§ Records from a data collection

[Start of section]

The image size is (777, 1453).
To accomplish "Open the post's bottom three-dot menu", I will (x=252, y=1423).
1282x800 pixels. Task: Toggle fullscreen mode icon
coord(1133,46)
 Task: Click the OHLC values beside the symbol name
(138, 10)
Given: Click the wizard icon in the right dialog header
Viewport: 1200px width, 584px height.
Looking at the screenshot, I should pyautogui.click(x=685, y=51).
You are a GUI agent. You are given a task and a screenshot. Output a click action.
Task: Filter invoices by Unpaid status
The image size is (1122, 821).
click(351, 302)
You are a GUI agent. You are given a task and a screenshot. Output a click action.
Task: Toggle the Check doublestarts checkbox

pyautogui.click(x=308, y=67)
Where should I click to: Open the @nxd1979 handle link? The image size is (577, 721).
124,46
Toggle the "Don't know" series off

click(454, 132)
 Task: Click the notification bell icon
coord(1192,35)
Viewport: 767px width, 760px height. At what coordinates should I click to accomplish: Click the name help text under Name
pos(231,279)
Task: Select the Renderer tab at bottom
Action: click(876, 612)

[End of section]

§ Exercise description
Each of the records above is to be reproduced word for word.

§ Written solution
The image size is (777, 1453).
To accomplish "Open the post's bottom three-dot menu", I will (x=252, y=1423).
1282x800 pixels. Task: Toggle fullscreen mode icon
coord(1133,46)
 Task: Click the OHLC values beside the symbol name
(138, 10)
Given: Click the wizard icon in the right dialog header
Viewport: 1200px width, 584px height.
Looking at the screenshot, I should pyautogui.click(x=685, y=51).
You are a GUI agent. You are given a task and a screenshot. Output a click action.
Task: Filter invoices by Unpaid status
The image size is (1122, 821).
click(351, 302)
You are a GUI agent. You are given a task and a screenshot. Output a click action.
Task: Toggle the Check doublestarts checkbox

pyautogui.click(x=308, y=67)
Where should I click to: Open the @nxd1979 handle link? The image size is (577, 721).
124,46
Toggle the "Don't know" series off

click(454, 132)
 Task: Click the notification bell icon
coord(1192,35)
Viewport: 767px width, 760px height. At what coordinates should I click to accomplish: Click the name help text under Name
pos(231,279)
Task: Select the Renderer tab at bottom
Action: click(876, 612)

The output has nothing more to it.